Anthony Stadlen: "I do not
agree at all that "brothers" and "kinsmen" are being contrasted, in Leviticus,
with "fellows" and "neghbours". This is not sentimental rosy-glow love, it
is honest love-as-action. As Auden said: "You shall love your crooked neighbour
with your crooked heart." hope this will be regarded as sufficiently
relevant to discussion of VN, as this is as it were the primal literature of our
civilisation that underlies all discussions of Baudelaire, Shakespeare, Nabokov
and others."
Anthony Stadlen: I am somehow convinced
of VN's basic true kindness, as opposed to the sentimental "kindness" of the
commandant. I was dismayed that I could think of no better evidence than these
two feeble examples. Perhaps I am too easily swayed by VN's explicitly stated
love of kindness and dislike of cruelty, but they always struck me as
genuine.What I find most questionable, or at least puzzling, is his insistence
that "Lolita" is "pure" and "abstract", so utterly removed from his own
concerns, whereas his most casual references in interviews, and other parts of
his oeuvre, so frequently return quite (to me) unexpectedly and arbitrarily to
the paedophilic theme.I am surprised that there appears to have been no
discussion of this. What do others think?
JM: Freud's famous
clinical observation ("neurotics are perverts in their dreams"), must have been
aided by his readings of Plato. Freud makes two explicit references
to the Greek philosopher's Book IX - The Republic, in his "The
Interpretation of Dreams." In chapter: "Moral
Sense in Dreams" he writes: "Plato...thought that the best men are those who
only dream what others do in their waking life". In the
closing lines of his book he writes: "The virtuous man is content to
dream what a wicked man really does."
We cannot be certain, even, that
Humbert actually did" what he confessed in writing, while confined in
an asylum.But we can be certain that Nabokov's dreams and nightmares
were seldom gentle and kind (he suffered from chronic insomnia).

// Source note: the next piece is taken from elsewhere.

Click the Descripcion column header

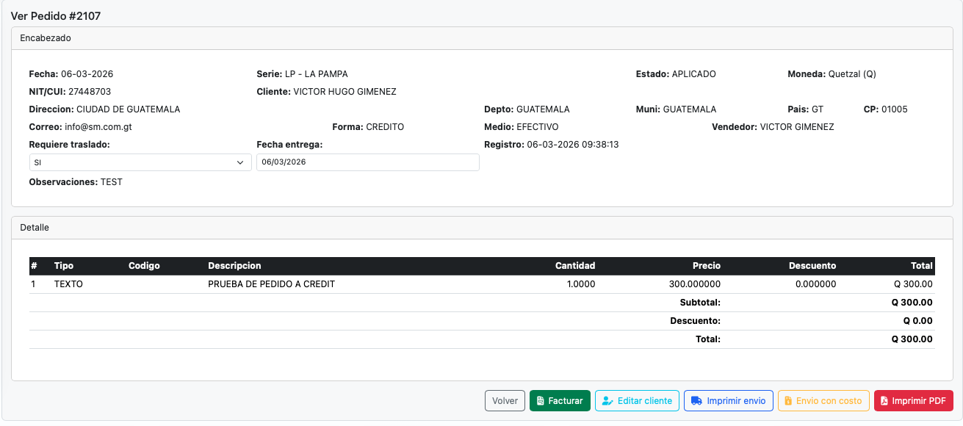tap(234, 265)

Through his writing he exorcized and expelled his monsters, placed like
the gargoyles in the façade of cathedrals. If Nabokov's
"inside" was not a cathedral, we know that his art strained to reach
an invisible dimension where kindness is the rule.

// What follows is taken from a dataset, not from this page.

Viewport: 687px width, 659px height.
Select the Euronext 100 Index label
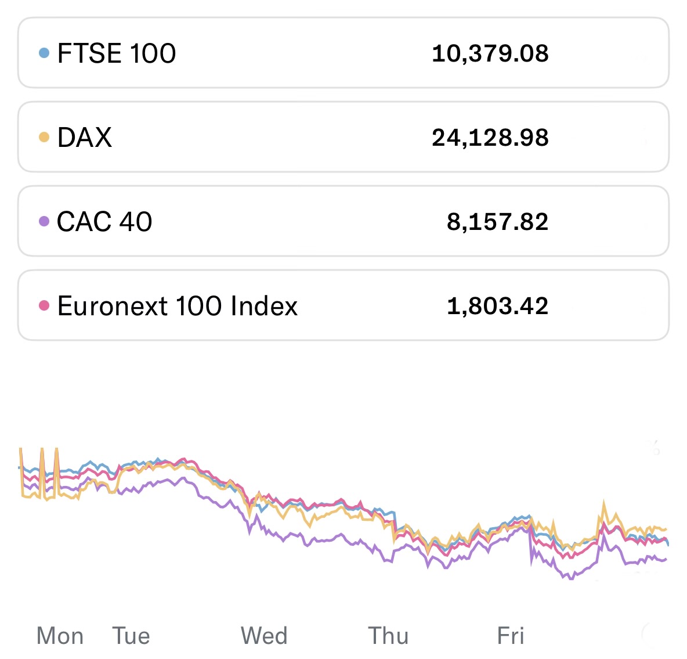tap(178, 306)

Personally, I don't worry about Nabokov's
well-being in any protean hereafter, nor do I find it important to
ascertain that he was kind or generous in his cotidian life. His
writing could operate an alchemy and his readers get a whiff of
this invisible realm. This is what matters to me.
(btw: Stan! Was there a person from
Porlock who kept you from seeing the hidden haiku in
TOoL? If "style is matter", what's to be
discerned in anyone's immaterial after-life?
You wrote: "I will dust the old Ouija
board and try again tomorrow. Dying to meet you! So many questions!" - but
I hope to meet you in June, despite televised World-Cup
Championship games. We even could try consulting the Ouija board
together, in great style, with Carolyn's helping hand!